▶ **Task brief**: From the entries that follow, list every line in which the string "Markets" appears.

▶ **Data provided**:
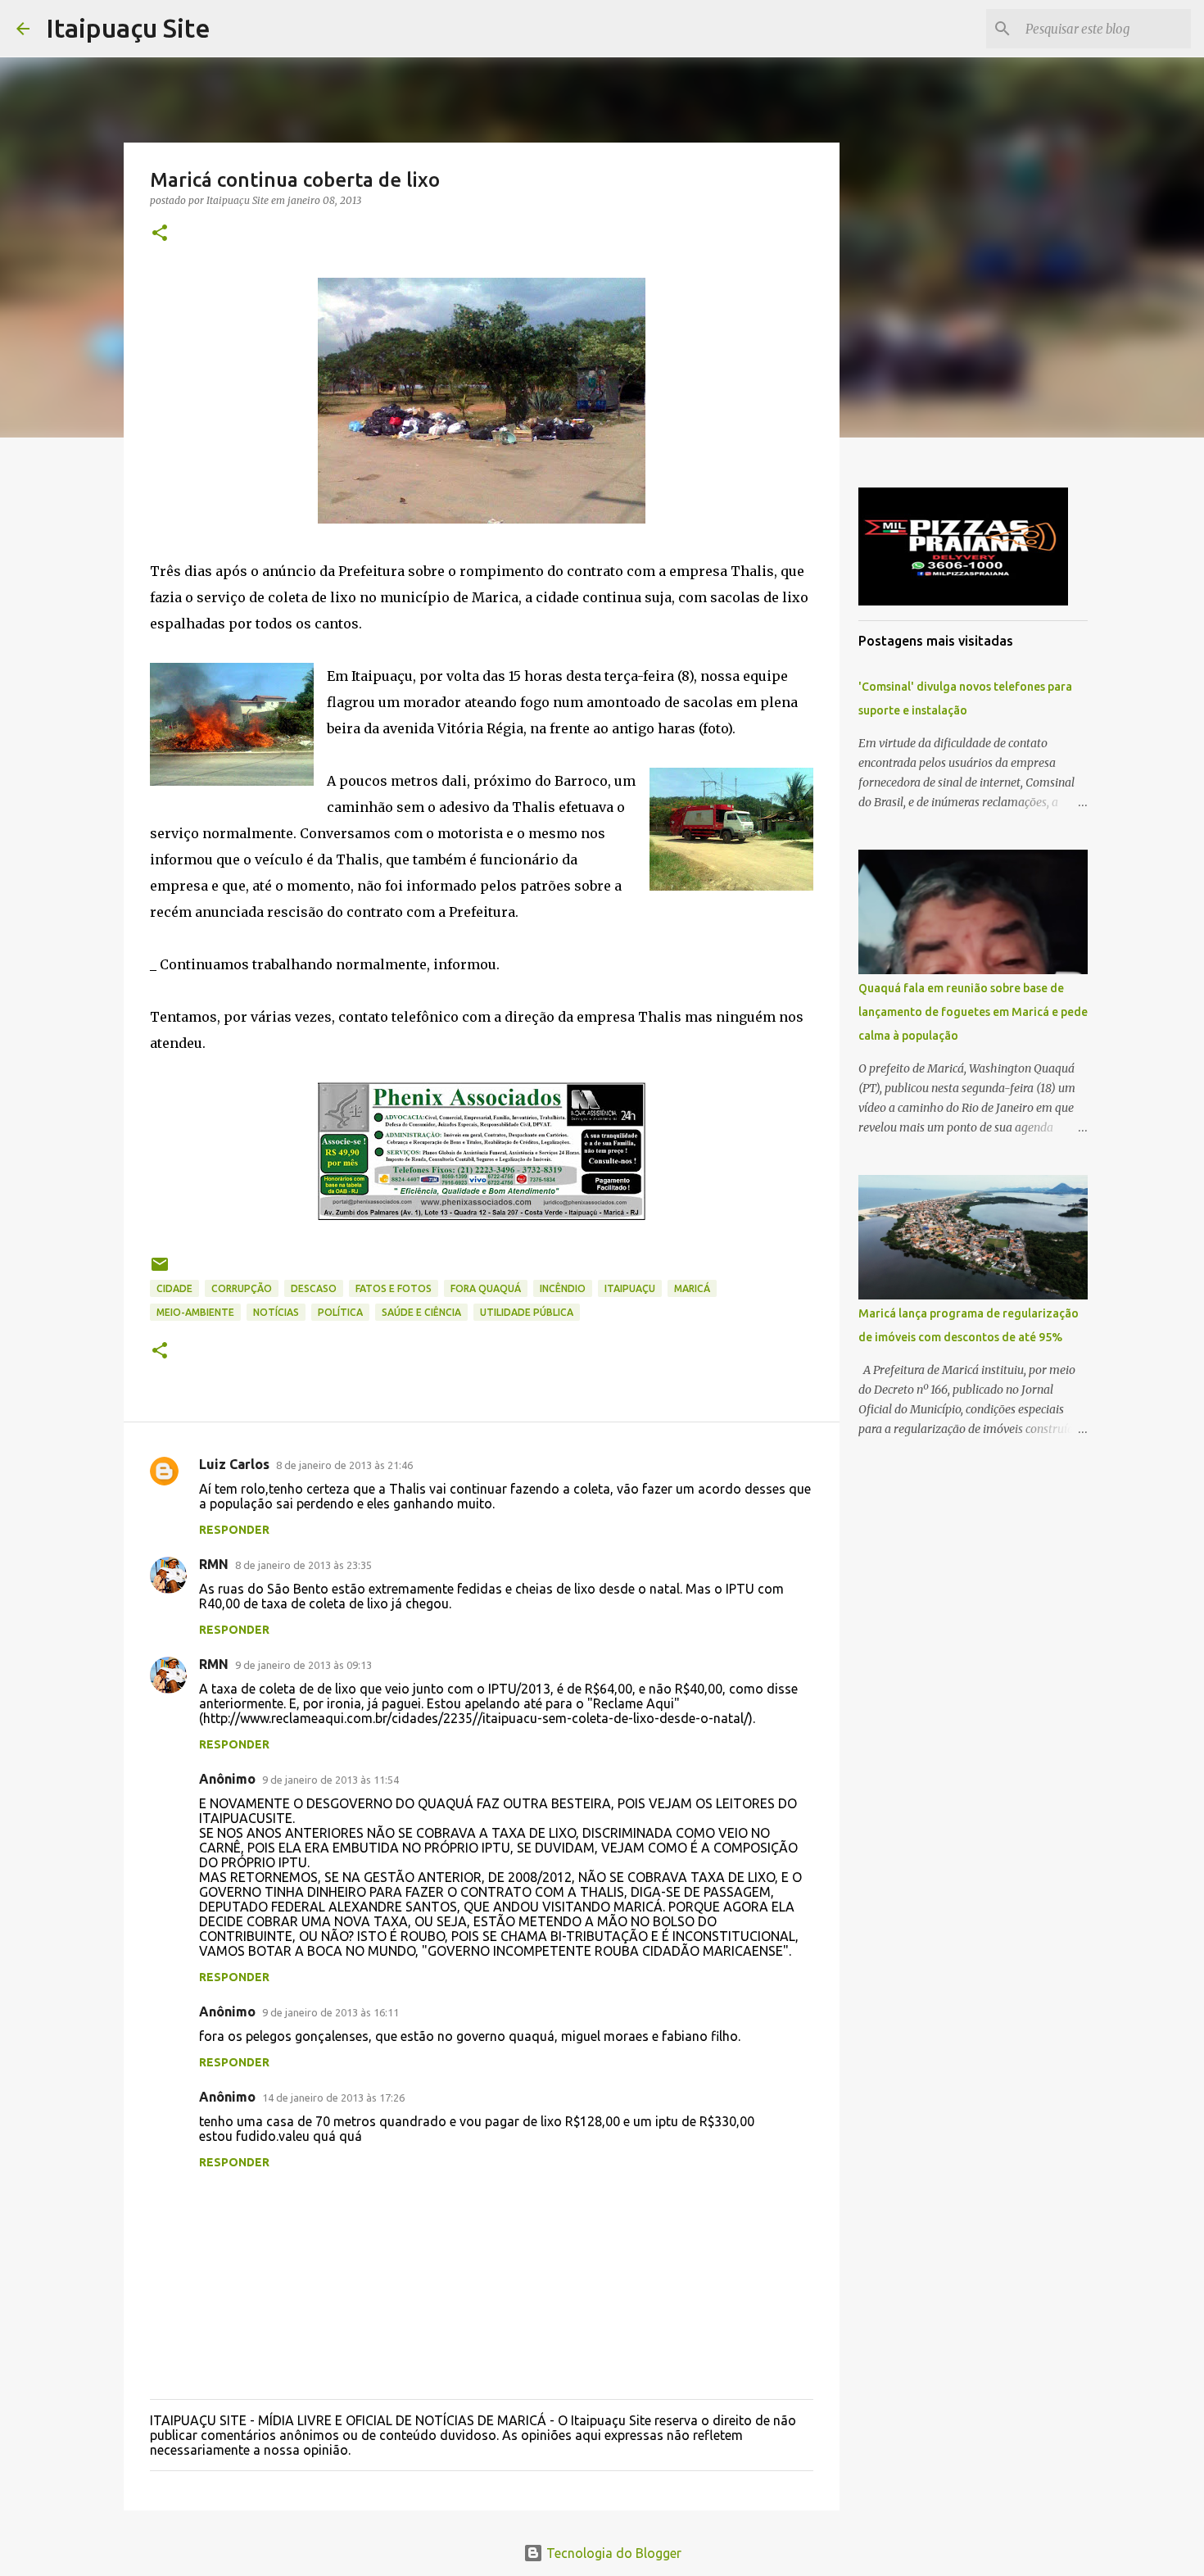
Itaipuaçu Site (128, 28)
---
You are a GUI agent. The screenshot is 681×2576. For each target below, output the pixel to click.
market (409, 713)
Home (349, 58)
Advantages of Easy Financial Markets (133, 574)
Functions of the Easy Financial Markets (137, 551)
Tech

▶ **Response to the exercise**:
Advantages of Easy Financial Markets (133, 574)
Functions of the Easy Financial Markets (137, 551)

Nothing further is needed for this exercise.